When artificial intelligence and machine learning are mentioned, most people think of movie blockbusters, robots, and super-computers. However, these associations are no more science fiction then having a conversation with a chatbot on your favorite e-commerce website. Still, many businesses are doubting the power and the benefits of AI when it comes to sales. For those who are about to embrace it: we salute you! For others, keep reading.
What is machine learning?
Since the understanding of the term artificial intelligence is pretty intuitive, we decided to ask Google about machine learning. We got a results page full of academic and technical articles, experimental researches and various definitions.
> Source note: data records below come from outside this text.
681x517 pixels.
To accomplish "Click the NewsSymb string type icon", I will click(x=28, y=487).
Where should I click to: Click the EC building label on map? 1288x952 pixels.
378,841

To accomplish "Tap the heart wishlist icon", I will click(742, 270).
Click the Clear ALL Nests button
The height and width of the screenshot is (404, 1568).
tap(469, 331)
If you’re looking for the simplest explanation, here it is:
“Machine Learning is the science of getting computers to learn and act like humans do, and improve their learning over time in an autonomous fashion, by feeding them data and information in the form of observations and real-world interactions.”
This means that we can employ a machine learning algorithm to learn about our customer’s habits and shopping affinities which ultimately saves salespeople time so they can focus on negotiating with the potential customer himself, instead of wasting time getting in touch with people not interested in our products.
Now that we established the basics, let’s go over the exact situations where AI and machine learning be beneficial to your company’s sales department.
Relevant content presentation
When customers browse your web-store or sales page, they might expect to find the desired item in an acceptable amount of time (of their own). Since affinities are different, you can’t feature content on the landing page that everyone will find appealing. That’s where machine learning comes into the picture. It lets you provide personalized search results based on preferences of the online customer. Search results powered by machine learning take into consideration customer’s purchase history, location and previous search preference to provide the most relevant content to show. This is like having a custom web-store which offers exactly what the customer is looking for.
Customer lifetime value improvement
Analyzing a diverse series of factors to see which customers are going to churn or leave versus those that will renew is among the most valuable insights AI and machine learning is delivering today. Being able to complete a Customer Lifetime Value Analysis for every customer a company has provides a prioritized roadmap of where the health of client relationships are excellent versus those that need attention.
Find the highest potential new prospects
But first, know your target customer. This is a little perk of machine learning: it can’t do anything for you unless you provide the algorithm with the data it can work with. We strongly encourage you to create your buyer persona, whether you decide to employ AI or not.
A persona is a semi-fictional representation of your real and potential customers, based on market research and data. A persona uncovers your customers’ goals, motivations, behaviors, values and pain points.
Fully understanding your personas helps you plan a marketing strategy that answers your real customers’ questions and leads them through the sales funnel.
Nearly all AI-enabled CRM applications are providing the ability to define a series of attributes, characteristics and specific values that pinpoint the highest potential prospects. Selecting and prioritizing new prospects using this approach saves sales teams thousands of hours a year.
When you use the data obtained from your competitors, and your audience, you’d know the unique price point at which you can sell your products. Being able to analyze pricing data, purchasing history, discounts are taken, promotional programs participated in and many other factors, AI and machine learning can calculate the price elasticity for a given customer, making an optimized price more achievable.
Accurate sales forecasting
AI and machine learning algorithms integrated into CRM, sales management and sales planning applications can explain variations in forecasts, provided they have the data available. Forecasting demand for new products and services is an area where AI and machine learning are reducing the risk of investing in entirely new selling strategies for new products.
The future is now, embrace it and benefit. And for those of you who still remember HAL 9000, remember that he was a fictional character, and start skyrocketing your sales, now!